BEGIN RAW DATA

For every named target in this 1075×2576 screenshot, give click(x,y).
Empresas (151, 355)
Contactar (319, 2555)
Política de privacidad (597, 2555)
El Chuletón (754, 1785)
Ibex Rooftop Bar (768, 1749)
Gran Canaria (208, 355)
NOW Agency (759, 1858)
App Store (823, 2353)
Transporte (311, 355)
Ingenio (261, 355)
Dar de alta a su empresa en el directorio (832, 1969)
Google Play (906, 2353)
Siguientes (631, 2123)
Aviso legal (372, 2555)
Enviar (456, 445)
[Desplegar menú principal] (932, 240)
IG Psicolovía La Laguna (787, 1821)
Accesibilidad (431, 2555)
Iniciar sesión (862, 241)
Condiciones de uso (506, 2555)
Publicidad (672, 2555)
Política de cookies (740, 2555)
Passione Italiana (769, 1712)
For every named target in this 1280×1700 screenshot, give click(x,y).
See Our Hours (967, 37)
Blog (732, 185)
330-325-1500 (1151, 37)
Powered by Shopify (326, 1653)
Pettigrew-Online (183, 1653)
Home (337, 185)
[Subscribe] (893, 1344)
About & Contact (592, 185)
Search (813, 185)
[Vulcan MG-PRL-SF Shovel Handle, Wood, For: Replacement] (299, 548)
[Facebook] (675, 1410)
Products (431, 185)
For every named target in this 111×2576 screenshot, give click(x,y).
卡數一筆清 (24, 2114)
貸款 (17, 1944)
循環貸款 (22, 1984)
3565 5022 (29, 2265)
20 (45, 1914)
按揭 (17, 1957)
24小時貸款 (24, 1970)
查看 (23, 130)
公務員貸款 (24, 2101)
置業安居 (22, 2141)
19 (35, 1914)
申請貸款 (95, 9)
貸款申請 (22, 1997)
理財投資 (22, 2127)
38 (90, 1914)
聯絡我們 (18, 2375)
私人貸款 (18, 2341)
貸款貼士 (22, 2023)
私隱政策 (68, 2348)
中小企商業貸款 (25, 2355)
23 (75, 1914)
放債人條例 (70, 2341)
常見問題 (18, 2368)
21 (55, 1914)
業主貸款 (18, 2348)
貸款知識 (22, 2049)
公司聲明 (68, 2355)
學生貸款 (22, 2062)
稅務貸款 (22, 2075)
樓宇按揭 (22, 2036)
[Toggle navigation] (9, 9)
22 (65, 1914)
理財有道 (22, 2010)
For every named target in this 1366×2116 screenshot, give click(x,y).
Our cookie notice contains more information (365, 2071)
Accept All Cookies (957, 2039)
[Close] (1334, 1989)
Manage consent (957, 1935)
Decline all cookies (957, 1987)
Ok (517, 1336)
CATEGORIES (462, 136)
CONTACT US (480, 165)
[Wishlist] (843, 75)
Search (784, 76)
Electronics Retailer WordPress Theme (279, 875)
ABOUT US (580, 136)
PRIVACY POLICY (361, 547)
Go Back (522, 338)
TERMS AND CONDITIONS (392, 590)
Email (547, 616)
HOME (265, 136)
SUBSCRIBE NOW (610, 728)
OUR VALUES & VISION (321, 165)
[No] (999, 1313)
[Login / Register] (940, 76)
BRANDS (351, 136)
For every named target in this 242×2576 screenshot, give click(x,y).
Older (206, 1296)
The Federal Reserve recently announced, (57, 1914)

END RAW DATA

WHAT THE EXERCISE ASKS: Scan the lines above for "[Toggle navigation] (9, 9)" and for "Electronics Retailer WordPress". Repeat exactly the line holding each of them and every line in between.

ANSWER FOR THIS EXERCISE:
[Toggle navigation] (9, 9)
22 (65, 1914)
理財有道 (22, 2010)
For every named target in this 1366×2116 screenshot, give click(x,y).
Our cookie notice contains more information (365, 2071)
Accept All Cookies (957, 2039)
[Close] (1334, 1989)
Manage consent (957, 1935)
Decline all cookies (957, 1987)
Ok (517, 1336)
CATEGORIES (462, 136)
CONTACT US (480, 165)
[Wishlist] (843, 75)
Search (784, 76)
Electronics Retailer WordPress Theme (279, 875)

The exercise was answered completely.